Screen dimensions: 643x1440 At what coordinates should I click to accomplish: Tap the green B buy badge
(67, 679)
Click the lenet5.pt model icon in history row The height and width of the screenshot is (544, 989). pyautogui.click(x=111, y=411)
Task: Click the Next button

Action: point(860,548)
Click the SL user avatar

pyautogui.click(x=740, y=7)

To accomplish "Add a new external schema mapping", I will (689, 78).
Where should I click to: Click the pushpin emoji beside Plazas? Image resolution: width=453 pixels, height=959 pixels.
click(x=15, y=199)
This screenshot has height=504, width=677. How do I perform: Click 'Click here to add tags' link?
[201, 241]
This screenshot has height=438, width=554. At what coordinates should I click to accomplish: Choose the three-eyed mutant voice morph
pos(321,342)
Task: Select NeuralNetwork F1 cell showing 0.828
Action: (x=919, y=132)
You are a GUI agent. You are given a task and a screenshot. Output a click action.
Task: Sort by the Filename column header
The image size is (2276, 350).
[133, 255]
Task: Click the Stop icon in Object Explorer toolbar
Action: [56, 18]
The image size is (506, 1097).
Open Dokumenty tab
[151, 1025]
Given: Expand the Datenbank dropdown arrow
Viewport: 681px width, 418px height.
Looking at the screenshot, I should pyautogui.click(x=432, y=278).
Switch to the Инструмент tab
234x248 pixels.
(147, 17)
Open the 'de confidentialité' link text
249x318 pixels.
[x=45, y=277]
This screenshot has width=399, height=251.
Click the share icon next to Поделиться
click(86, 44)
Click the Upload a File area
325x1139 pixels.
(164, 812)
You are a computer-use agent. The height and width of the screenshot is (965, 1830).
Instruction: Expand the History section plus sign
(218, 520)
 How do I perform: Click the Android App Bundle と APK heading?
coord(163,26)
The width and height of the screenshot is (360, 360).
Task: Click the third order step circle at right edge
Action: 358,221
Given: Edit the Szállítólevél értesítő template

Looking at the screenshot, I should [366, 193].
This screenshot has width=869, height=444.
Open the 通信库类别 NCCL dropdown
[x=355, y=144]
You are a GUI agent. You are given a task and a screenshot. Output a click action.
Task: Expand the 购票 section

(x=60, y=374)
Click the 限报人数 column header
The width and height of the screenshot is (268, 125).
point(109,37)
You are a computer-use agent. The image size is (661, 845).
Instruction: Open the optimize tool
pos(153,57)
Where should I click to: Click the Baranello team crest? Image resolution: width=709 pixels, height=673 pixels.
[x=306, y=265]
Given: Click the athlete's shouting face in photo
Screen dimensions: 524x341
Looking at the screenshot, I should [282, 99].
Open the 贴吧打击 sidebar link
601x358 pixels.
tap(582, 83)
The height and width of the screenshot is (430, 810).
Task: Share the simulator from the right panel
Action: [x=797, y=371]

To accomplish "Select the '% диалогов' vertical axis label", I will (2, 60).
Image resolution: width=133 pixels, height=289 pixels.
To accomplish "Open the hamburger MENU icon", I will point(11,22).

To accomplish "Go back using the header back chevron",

- - - - - - -

Exercise objective — The full set of entries must be restated exactly, with none omitted.

Answer space —
Screen dimensions: 643x1440 At what coordinates should I click to accomplish: Tap the green B buy badge
(67, 679)
Click the lenet5.pt model icon in history row The height and width of the screenshot is (544, 989). pyautogui.click(x=111, y=411)
Task: Click the Next button

Action: point(860,548)
Click the SL user avatar

pyautogui.click(x=740, y=7)

To accomplish "Add a new external schema mapping", I will (689, 78).
Where should I click to: Click the pushpin emoji beside Plazas? Image resolution: width=453 pixels, height=959 pixels.
click(x=15, y=199)
This screenshot has height=504, width=677. How do I perform: Click 'Click here to add tags' link?
[201, 241]
This screenshot has height=438, width=554. At what coordinates should I click to accomplish: Choose the three-eyed mutant voice morph
pos(321,342)
Task: Select NeuralNetwork F1 cell showing 0.828
Action: (x=919, y=132)
You are a GUI agent. You are given a task and a screenshot. Output a click action.
Task: Sort by the Filename column header
The image size is (2276, 350).
[133, 255]
Task: Click the Stop icon in Object Explorer toolbar
Action: [56, 18]
The image size is (506, 1097).
Open Dokumenty tab
[151, 1025]
Given: Expand the Datenbank dropdown arrow
Viewport: 681px width, 418px height.
Looking at the screenshot, I should pyautogui.click(x=432, y=278).
Switch to the Инструмент tab
234x248 pixels.
(147, 17)
Open the 'de confidentialité' link text
249x318 pixels.
[x=45, y=277]
This screenshot has width=399, height=251.
Click the share icon next to Поделиться
click(86, 44)
Click the Upload a File area
325x1139 pixels.
(164, 812)
You are a computer-use agent. The height and width of the screenshot is (965, 1830).
Instruction: Expand the History section plus sign
(218, 520)
 How do I perform: Click the Android App Bundle と APK heading?
coord(163,26)
The width and height of the screenshot is (360, 360).
Task: Click the third order step circle at right edge
Action: 358,221
Given: Edit the Szállítólevél értesítő template

Looking at the screenshot, I should [366, 193].
This screenshot has width=869, height=444.
Open the 通信库类别 NCCL dropdown
[x=355, y=144]
You are a GUI agent. You are given a task and a screenshot. Output a click action.
Task: Expand the 购票 section

(x=60, y=374)
Click the 限报人数 column header
The width and height of the screenshot is (268, 125).
point(109,37)
You are a computer-use agent. The image size is (661, 845).
Instruction: Open the optimize tool
pos(153,57)
Where should I click to: Click the Baranello team crest? Image resolution: width=709 pixels, height=673 pixels.
[x=306, y=265]
Given: Click the athlete's shouting face in photo
Screen dimensions: 524x341
Looking at the screenshot, I should [282, 99].
Open the 贴吧打击 sidebar link
601x358 pixels.
tap(582, 83)
The height and width of the screenshot is (430, 810).
Task: Share the simulator from the right panel
Action: [x=797, y=371]

To accomplish "Select the '% диалогов' vertical axis label", I will (2, 60).
Image resolution: width=133 pixels, height=289 pixels.
To accomplish "Open the hamburger MENU icon", I will point(11,22).

To accomplish "Go back using the header back chevron",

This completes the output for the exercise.